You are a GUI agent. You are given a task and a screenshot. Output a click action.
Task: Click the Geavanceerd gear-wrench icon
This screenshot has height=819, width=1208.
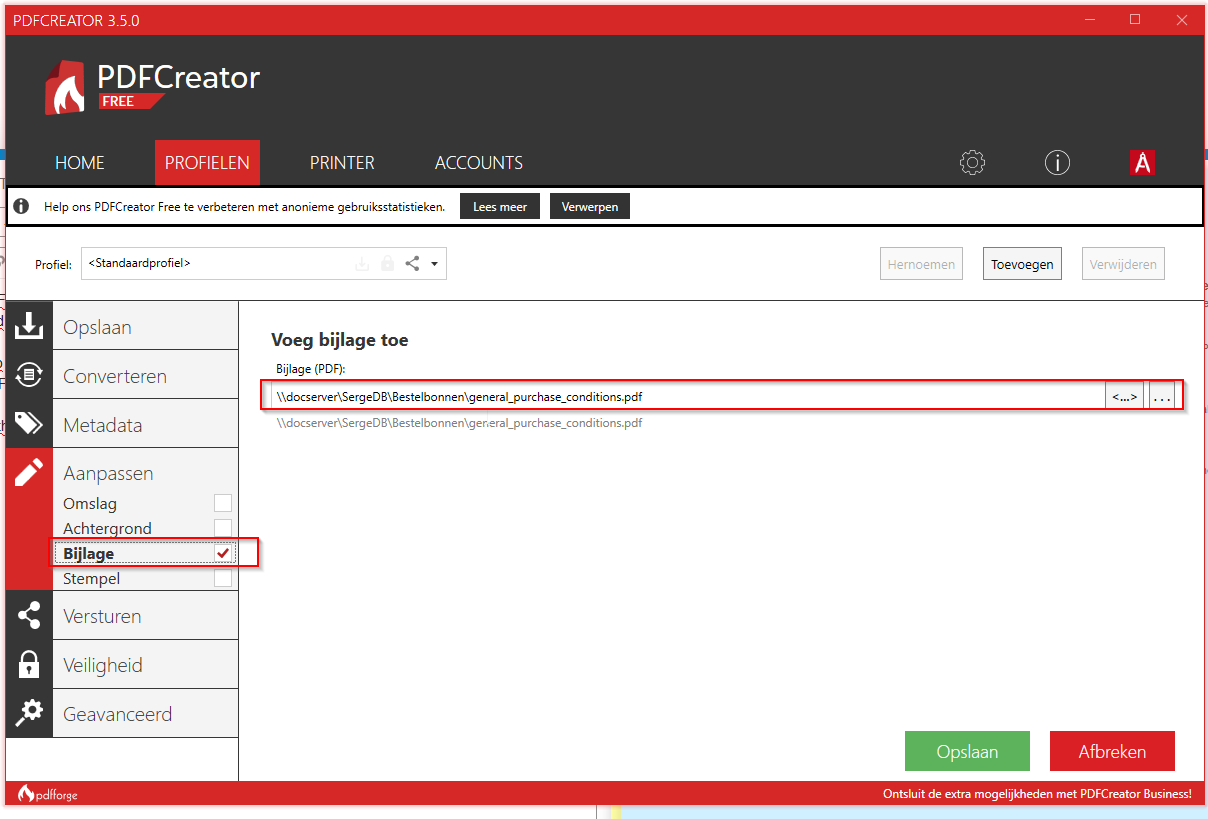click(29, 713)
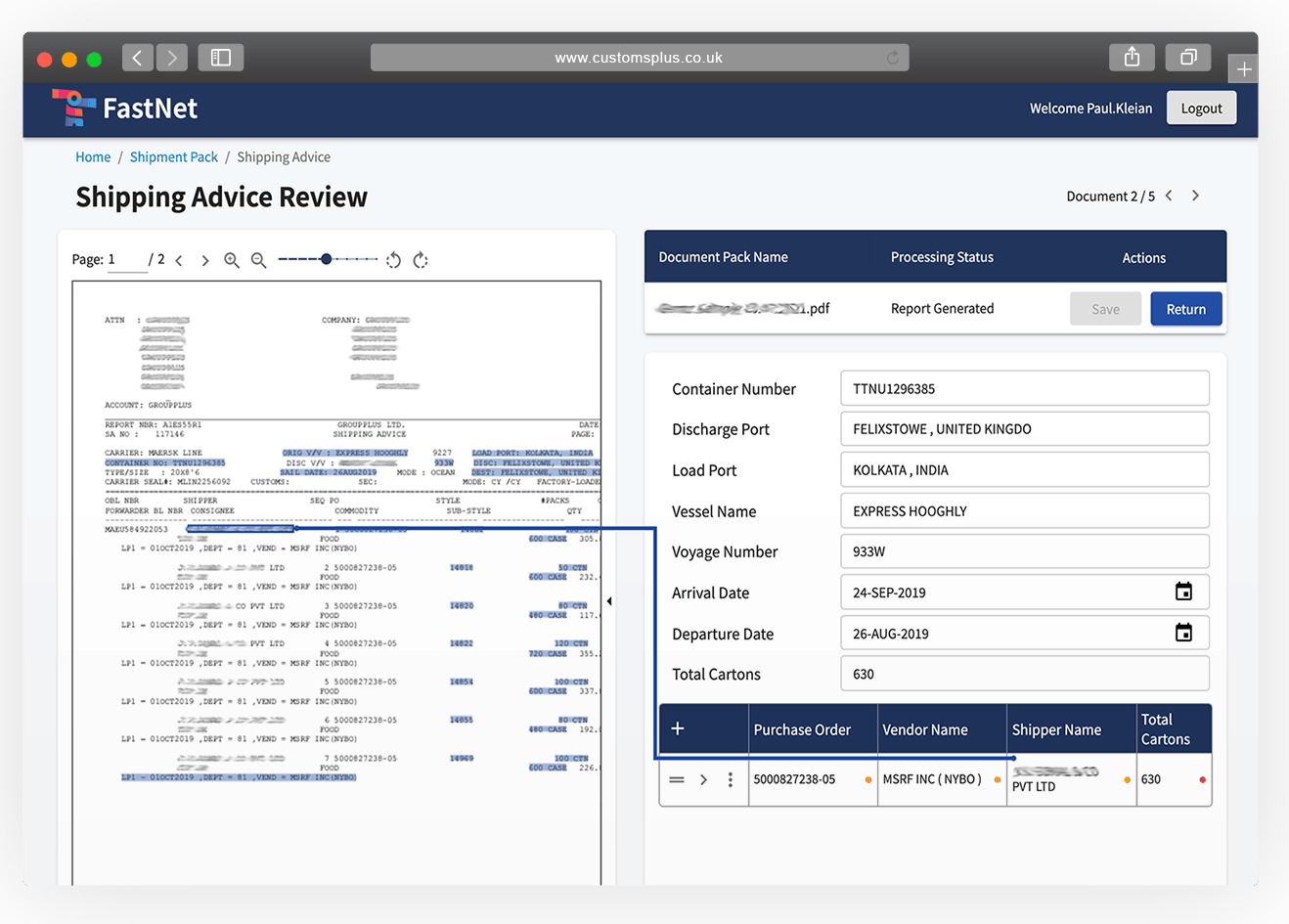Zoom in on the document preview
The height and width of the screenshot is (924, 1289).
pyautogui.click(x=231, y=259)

═══

YOUR INSTRUCTIONS >>
What is needed is the whole listing again, exactly as written, with the images left out.

RESPONSE BELOW >>
You are a GUI agent. You are given a task and a screenshot. Output a click action.
Task: Click the Geavanceerd gear-wrench icon
This screenshot has height=819, width=1208.
click(29, 713)
Zoom in on the document preview
The height and width of the screenshot is (924, 1289).
pyautogui.click(x=231, y=259)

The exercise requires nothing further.